With Shoah, a documentary released in 1985 and devoted to the extermination of Jews during the Second World War, Claude Lanzmann was and will remain the author of a film of exceptional scope in the history of cinema as well as in that of ideas and mentalities. This monument, immediately recognized as such, shook up its era and today we must gather our memories to understand the shock wave it caused.

First shock: the historical scope of the film, which reveals in detail to the general public the existence and process of a genocide partially hidden from collective memory since the post-war period. A slow work of reappropriation of this memory had in fact begun at the beginning of the 1960s, whether it was the holding of the Eichmann trial in Israel or the publication, in the United States, of the historian’s summation Raul Hilberg, The Destruction of the Jews of Europe (Fayard, 2003).

Second shock: the way in which the film suddenly brings this event into its most unbearable reality, against the dissimulation of the Nazis who erased its traces, against the pious forgetting of the nations who allowed it to be committed and against the trivialization of the fictions which bring it up to date, like the American soap opera Holocaust (1978). Shoah, in the same way he configures it, also names the event, as for the first time.

Eleven years of preparation

Third shock, without which all this would undoubtedly have remained null and void: the aesthetic radicality of the film. First of all, it is its titanic dimension. Eleven years of preparation, three hundred hours of film shot, nine and a half hours of projection. A literally crazy project, held by the will of a single man who devotes ten years of his life to traveling the world and archives, meeting survivors, to try to give shape to something which is, a priori, totally deprived: the industrial annihilation of six million human beings, gassed, burned, scattered to the four winds with the infrastructures which allowed the crime to take place. Filming, in a word, nothingness.

To do this, Lanzmann compares himself to a topographer. He locates, he studies, he measures, he seeks to understand and connect things together. He adopts Raul Hilberg’s maxim: “I didn’t start with the big questions because I feared meager answers. » Concretely, this translates into some intangible biases: not an archive image, not the shadow of a reconstruction, a film entirely in the present based solely on the words of direct witnesses (survivors of the commandos assigned to the gas chambers , Nazis, Polish citizens) and on the evocative power, even in their banality, of the places and landscapes of crime.

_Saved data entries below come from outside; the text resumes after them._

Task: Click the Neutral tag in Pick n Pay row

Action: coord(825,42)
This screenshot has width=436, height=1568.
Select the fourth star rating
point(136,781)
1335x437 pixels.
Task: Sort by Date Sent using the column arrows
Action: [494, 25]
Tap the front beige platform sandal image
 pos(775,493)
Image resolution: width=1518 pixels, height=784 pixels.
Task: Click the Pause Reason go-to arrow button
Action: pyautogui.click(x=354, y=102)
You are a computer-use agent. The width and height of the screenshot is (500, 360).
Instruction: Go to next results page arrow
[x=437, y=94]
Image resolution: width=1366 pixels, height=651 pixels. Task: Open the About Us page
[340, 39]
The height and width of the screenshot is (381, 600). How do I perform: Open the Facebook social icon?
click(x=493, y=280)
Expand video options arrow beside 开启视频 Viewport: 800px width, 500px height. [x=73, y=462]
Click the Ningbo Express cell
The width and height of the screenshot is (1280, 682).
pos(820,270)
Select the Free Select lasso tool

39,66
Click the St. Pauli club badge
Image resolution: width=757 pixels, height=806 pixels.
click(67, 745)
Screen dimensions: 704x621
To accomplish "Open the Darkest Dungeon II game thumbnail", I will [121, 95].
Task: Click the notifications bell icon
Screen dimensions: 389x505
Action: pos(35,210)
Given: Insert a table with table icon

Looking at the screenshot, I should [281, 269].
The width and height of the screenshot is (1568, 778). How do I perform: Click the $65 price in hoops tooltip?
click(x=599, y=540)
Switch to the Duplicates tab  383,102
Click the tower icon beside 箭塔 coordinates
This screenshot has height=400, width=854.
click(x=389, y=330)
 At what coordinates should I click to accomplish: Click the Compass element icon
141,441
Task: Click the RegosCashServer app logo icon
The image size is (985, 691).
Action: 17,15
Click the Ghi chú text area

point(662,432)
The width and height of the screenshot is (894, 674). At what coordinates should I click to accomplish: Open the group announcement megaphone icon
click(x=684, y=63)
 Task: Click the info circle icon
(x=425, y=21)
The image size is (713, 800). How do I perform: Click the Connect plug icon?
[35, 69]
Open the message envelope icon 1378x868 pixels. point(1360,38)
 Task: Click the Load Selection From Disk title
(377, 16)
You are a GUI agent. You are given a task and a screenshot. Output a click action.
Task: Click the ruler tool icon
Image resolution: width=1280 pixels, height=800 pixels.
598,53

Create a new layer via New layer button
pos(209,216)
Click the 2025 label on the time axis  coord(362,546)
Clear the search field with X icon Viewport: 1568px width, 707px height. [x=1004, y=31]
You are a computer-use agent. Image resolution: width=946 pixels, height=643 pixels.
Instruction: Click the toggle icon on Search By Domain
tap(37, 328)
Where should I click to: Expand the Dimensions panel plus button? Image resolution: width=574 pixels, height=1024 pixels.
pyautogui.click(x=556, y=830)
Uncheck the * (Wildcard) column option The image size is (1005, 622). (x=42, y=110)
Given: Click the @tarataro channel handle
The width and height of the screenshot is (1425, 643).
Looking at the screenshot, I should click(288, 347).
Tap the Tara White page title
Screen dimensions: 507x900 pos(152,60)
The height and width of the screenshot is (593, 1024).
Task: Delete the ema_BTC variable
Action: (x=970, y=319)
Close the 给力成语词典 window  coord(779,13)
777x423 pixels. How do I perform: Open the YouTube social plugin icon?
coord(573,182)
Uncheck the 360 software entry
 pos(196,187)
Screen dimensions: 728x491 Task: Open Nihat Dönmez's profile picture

The relevance of the film, its truly educational scope on the mechanism of extermination, owes to this method which is both modest and scrupulous, which is more concerned with the how than the why. Shoah is a film which reactivates a monstrous, shameful and infinitely painful past through the force and cruelty of its staging. But it is also a work that moves deeply through its poetic art of evocation, through its way of bringing back the dead through the bodies and words of the living.